Ransomware Awareness and Response for Hospitals
The COVID-19 pandemic has heightened the threat of ransomware attacks on healthcare organizations and businesses of all kinds. Fortunately, hospitals can better prepare themselves for this new reality by appreciating the foes they now face and updating cybersecurity and enterprise risk management practices to correlate with the elevated threat level. They also need to communicate the nature and seriousness of the threat with staff, business partners, public policy organizations and law enforcement agencies to foster greater awareness.
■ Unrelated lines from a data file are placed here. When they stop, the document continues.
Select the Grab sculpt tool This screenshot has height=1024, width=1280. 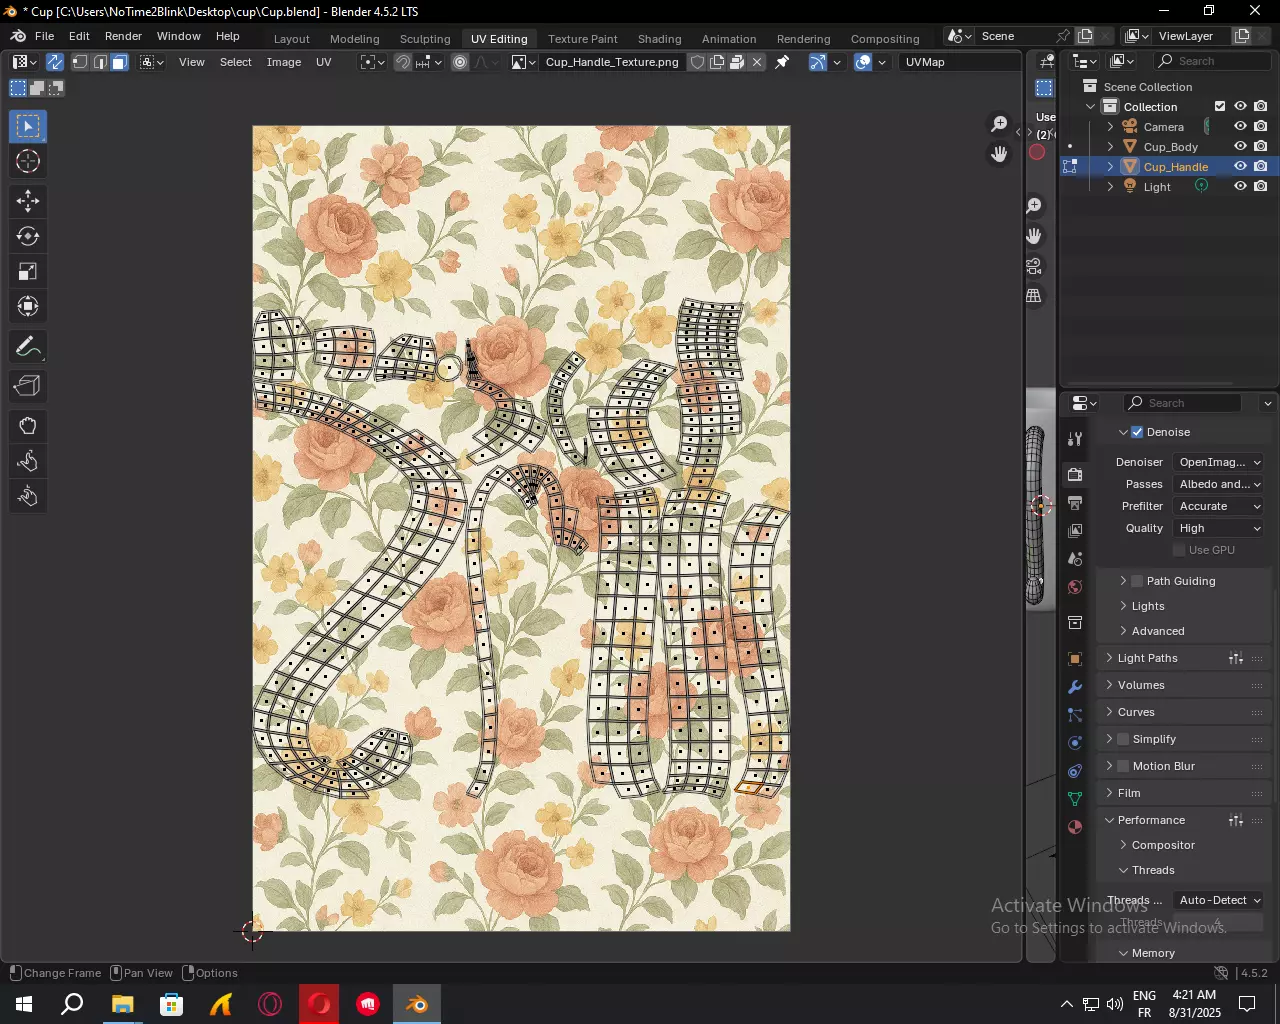(28, 427)
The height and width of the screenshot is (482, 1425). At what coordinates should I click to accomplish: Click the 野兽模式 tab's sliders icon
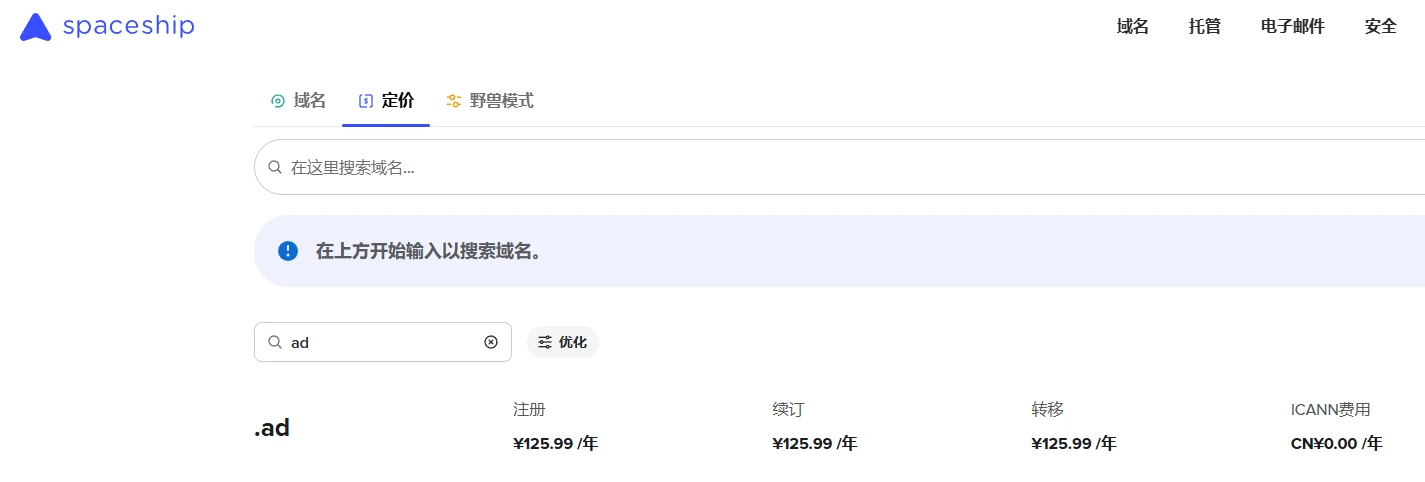tap(454, 101)
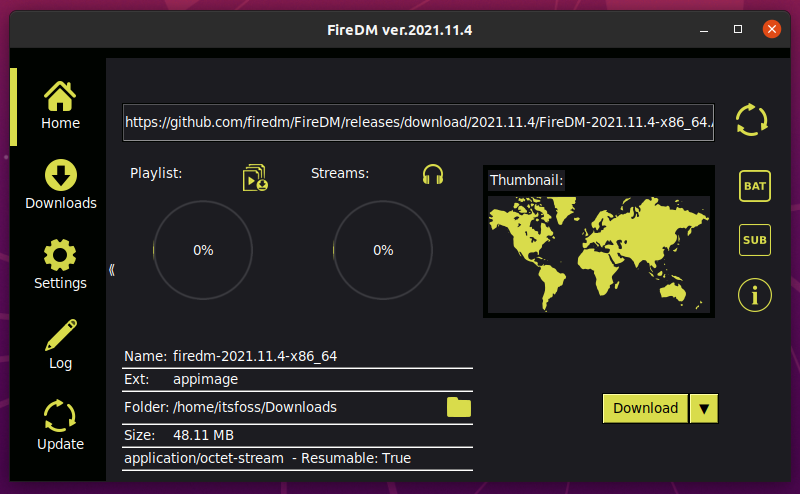The width and height of the screenshot is (800, 494).
Task: Open the Home tab in sidebar
Action: [x=60, y=106]
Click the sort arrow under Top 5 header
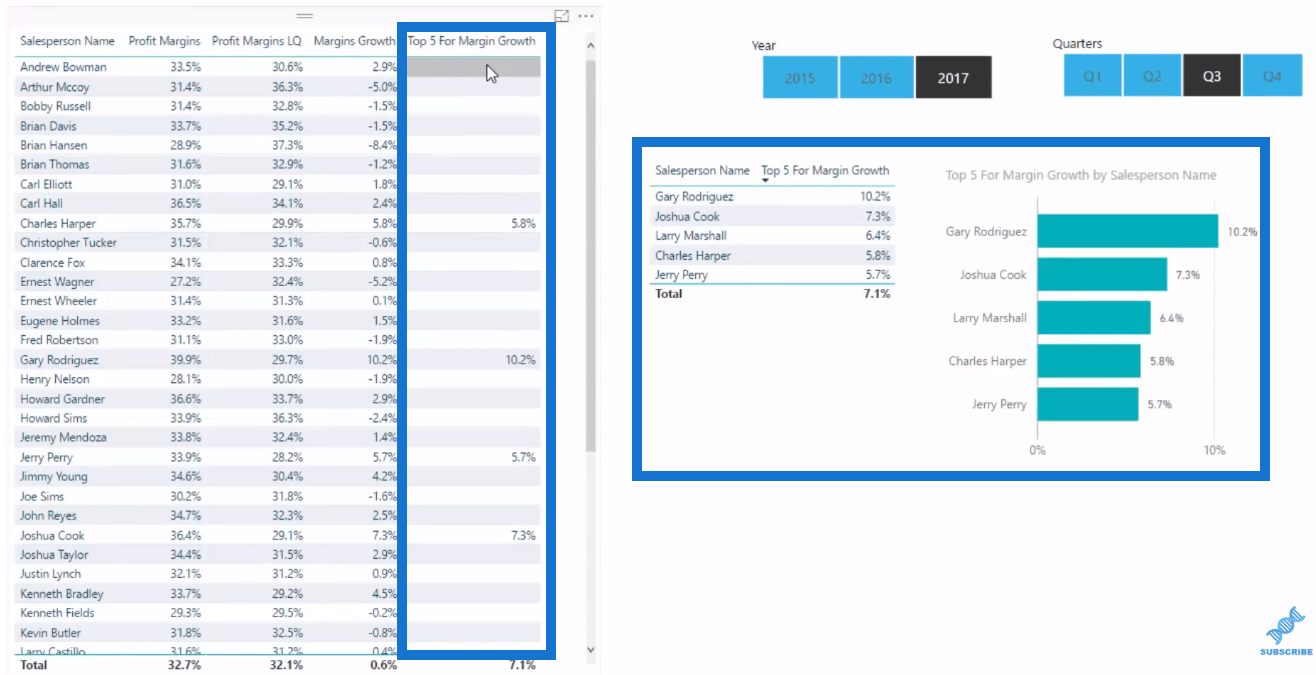1316x675 pixels. click(765, 181)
Ransomware is malware that encrypts files or forces them to mine cryptocurrency (a process that requires expensive computing power) for attackers. Its goal is to force victims to pay a fee for the key to decrypt their files or return control of their systems and applications. Some variants of ransomware keep a data record of the private key for decryption, which is stored as a separate file or appended or prepended to existing files.
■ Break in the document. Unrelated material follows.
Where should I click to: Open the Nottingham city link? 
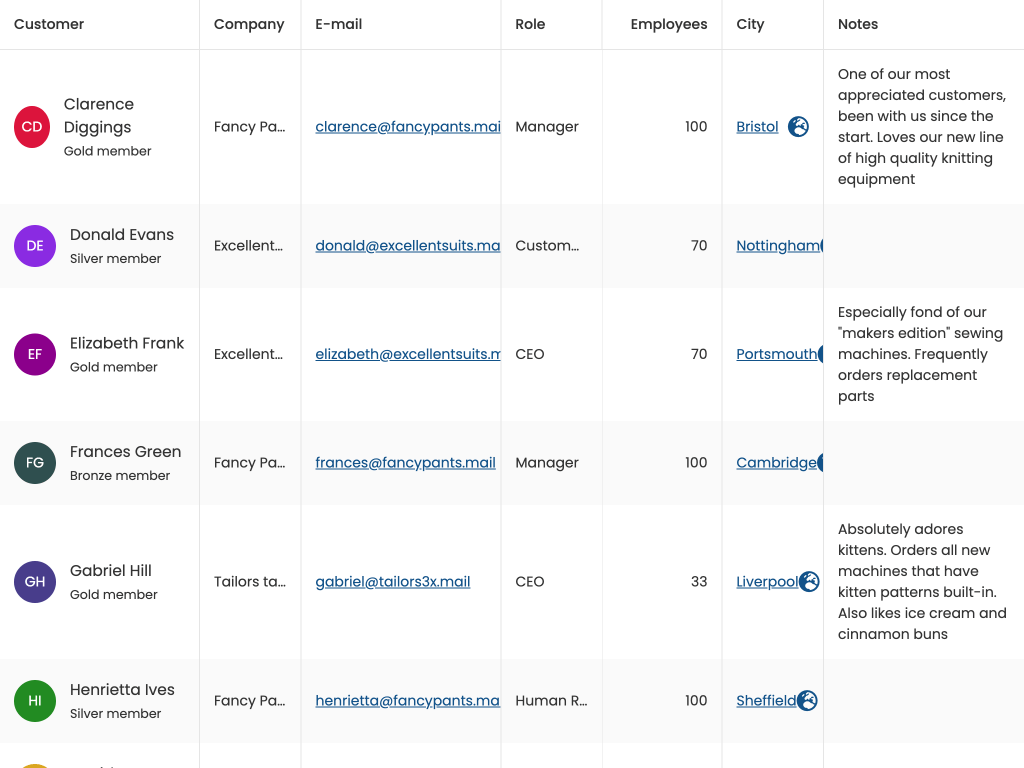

Once encrypted, the ransomware may even corrupt some files beyond repair, making them inaccessible. This is why it’s critical for any organization to back up important files outside the centralized network in a way that can be rolled out to impacted devices and networks if necessary.
Hospitals and their business partners should also develop a ransomware response plan with appropriate steps for detecting and responding to an incident. This should include an incident response team, documentation of the incident as it unfolds, communication with staff and other stakeholders, consultation with vendors, lawyers, insurance providers and law enforcement if needed.